Day 2: Cities in the Clouds

Day 2: Cities in the Clouds

July 26, 2013


Damaged during the earthquake and flooded during the tsunami, Sendai Airport doesn't show any apparent signs of what happened on March 11, 2011.

Photo: Christine Hitt

It took us two days of long flights, long lines and bus rides to get to our final destination of Sendai, but we are finally here. We didn't get to see much of South Korea. And not just because we only traveled about five miles from the airport, but because the city was covered with a heavy layer of smog (from China, I was told). The moon I saw in the sky was actually the sun, dimmed by layer upon layer of pollution. What we were able to see, though, was beautiful: green land, long bridges, a few golf courses and many people who seem used to the overcast skies.
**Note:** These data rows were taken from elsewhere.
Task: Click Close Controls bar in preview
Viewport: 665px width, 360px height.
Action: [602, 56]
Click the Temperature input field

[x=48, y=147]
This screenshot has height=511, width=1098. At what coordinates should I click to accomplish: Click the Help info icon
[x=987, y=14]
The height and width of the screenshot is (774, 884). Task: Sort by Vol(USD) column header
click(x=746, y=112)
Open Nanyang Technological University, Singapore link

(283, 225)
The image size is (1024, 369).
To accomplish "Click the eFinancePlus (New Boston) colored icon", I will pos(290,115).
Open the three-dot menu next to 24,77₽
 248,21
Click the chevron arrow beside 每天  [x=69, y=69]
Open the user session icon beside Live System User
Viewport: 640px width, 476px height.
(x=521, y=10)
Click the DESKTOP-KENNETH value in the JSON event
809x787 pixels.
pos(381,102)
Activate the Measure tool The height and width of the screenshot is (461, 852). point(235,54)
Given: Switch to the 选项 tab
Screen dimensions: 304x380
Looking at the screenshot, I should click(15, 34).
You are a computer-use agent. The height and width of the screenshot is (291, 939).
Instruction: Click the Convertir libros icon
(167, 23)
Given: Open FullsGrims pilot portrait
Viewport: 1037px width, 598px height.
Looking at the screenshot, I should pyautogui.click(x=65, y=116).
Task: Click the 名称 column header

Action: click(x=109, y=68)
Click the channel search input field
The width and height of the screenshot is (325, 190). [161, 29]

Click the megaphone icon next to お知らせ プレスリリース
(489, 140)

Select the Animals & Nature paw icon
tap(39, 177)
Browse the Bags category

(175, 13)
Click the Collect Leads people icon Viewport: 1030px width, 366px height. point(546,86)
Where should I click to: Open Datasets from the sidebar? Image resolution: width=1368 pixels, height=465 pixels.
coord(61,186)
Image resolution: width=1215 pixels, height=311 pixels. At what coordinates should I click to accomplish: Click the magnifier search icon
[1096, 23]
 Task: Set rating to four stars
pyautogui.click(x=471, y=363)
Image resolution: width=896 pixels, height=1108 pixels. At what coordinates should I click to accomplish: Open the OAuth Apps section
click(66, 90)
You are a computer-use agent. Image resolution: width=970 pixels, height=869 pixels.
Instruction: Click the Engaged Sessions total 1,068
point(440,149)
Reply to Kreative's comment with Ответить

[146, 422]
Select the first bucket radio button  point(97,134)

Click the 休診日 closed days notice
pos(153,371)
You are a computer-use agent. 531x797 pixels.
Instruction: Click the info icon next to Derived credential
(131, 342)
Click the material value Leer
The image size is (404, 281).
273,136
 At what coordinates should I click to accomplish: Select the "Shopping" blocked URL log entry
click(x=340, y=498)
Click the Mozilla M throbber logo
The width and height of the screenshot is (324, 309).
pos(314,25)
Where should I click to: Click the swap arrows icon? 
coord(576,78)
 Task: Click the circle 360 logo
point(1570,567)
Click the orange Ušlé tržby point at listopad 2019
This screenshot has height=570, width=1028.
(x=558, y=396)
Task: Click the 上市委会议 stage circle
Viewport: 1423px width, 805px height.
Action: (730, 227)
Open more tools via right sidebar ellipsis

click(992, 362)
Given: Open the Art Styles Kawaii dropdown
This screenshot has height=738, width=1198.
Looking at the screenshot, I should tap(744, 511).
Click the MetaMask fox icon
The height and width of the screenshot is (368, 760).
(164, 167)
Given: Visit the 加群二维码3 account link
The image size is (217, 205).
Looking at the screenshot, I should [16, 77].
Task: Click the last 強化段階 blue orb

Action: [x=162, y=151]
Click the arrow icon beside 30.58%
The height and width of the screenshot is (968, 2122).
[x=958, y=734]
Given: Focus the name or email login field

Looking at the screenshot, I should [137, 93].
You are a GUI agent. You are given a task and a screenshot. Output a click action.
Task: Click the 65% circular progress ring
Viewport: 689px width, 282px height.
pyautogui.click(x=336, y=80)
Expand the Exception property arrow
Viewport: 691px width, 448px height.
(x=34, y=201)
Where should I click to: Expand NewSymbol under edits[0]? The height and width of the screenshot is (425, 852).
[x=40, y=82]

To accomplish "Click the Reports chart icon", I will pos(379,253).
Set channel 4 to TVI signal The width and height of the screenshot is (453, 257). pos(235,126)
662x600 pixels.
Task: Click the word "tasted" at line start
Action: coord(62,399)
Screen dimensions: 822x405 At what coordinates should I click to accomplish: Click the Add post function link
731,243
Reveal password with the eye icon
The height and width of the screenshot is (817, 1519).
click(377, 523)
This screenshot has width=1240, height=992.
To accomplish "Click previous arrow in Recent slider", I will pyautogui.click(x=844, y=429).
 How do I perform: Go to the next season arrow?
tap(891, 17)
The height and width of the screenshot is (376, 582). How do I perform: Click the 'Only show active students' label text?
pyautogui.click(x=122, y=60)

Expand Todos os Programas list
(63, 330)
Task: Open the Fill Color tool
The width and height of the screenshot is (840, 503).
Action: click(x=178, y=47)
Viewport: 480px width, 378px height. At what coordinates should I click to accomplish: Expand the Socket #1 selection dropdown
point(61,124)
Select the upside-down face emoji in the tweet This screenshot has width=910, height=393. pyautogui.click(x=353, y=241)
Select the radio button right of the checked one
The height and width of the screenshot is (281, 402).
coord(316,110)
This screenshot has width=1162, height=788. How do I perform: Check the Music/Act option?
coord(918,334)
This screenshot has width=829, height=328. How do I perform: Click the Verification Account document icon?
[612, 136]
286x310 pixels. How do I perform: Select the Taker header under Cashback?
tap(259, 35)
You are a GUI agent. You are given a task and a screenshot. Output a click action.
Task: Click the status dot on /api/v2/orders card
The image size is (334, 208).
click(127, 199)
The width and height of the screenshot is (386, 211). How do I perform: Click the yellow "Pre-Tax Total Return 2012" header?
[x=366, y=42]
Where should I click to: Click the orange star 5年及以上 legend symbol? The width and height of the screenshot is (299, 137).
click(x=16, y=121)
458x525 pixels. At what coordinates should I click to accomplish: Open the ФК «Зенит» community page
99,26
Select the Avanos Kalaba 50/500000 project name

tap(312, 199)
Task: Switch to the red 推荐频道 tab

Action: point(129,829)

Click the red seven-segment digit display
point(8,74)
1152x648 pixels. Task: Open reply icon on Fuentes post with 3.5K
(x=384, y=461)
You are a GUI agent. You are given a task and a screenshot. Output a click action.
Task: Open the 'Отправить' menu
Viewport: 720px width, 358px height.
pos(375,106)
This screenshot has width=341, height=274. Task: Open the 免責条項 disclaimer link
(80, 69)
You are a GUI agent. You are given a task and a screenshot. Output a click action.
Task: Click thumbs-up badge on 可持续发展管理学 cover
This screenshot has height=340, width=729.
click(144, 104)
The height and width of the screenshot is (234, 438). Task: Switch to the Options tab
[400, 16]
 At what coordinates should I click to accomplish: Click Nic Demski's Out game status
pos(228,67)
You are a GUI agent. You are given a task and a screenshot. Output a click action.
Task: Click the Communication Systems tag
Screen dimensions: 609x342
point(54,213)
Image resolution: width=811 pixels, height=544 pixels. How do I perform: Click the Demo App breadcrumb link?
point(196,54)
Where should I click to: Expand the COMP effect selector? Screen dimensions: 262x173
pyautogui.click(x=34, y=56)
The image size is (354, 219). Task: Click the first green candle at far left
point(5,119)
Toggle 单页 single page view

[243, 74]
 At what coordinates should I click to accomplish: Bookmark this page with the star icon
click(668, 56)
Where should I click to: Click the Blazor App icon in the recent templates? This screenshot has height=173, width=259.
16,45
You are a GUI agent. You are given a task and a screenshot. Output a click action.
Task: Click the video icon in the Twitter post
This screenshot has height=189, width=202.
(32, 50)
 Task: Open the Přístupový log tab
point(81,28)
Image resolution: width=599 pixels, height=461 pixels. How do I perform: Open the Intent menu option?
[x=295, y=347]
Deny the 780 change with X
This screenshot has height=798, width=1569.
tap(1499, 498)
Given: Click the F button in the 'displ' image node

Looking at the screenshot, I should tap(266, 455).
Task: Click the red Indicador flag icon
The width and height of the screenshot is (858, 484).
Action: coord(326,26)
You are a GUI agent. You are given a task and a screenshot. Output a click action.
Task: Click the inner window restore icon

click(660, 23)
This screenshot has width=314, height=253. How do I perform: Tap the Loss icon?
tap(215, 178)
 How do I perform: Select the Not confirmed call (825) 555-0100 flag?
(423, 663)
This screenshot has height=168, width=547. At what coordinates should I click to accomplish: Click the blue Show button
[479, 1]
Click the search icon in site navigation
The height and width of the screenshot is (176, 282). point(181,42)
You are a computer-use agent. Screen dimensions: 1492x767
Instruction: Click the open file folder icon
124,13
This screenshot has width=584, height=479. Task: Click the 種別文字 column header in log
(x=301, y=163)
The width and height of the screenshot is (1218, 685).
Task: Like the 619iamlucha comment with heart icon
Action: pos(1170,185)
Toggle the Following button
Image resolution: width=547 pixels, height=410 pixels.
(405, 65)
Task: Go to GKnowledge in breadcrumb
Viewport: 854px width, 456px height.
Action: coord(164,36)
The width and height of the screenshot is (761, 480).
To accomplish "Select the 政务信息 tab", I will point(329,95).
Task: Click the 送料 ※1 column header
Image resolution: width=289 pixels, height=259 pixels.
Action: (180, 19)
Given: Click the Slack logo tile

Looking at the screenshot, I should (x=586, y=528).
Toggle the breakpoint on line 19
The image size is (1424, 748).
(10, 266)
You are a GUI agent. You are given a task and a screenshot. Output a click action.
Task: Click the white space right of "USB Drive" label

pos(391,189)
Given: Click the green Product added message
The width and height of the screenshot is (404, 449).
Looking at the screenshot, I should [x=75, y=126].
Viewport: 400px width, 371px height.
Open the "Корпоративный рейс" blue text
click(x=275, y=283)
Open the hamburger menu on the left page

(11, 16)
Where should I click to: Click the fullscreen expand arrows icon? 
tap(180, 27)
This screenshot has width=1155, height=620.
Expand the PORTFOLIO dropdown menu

Weather-wise, flying into Sendai wasn't much better. In fact, the layer of fog (not smog, here) was worse. Our Asiana Airline pilot had to circle around for half an hour above the city until a spot in the fog cleared. And now, when we look out the windows on the bus and outside our hotel room lanai, it's nothing but a white, thick, fluffy cloud—one that you wish you could blow away, because it's blocking the view of Sendai City. I was told that the weather has been rainy for a week, and thunderstorms are being forecasted. Regardless, we stuck to our agenda and began our trip in Japan with a delightful, though wet, tour of Matsushima with ponchos in tow.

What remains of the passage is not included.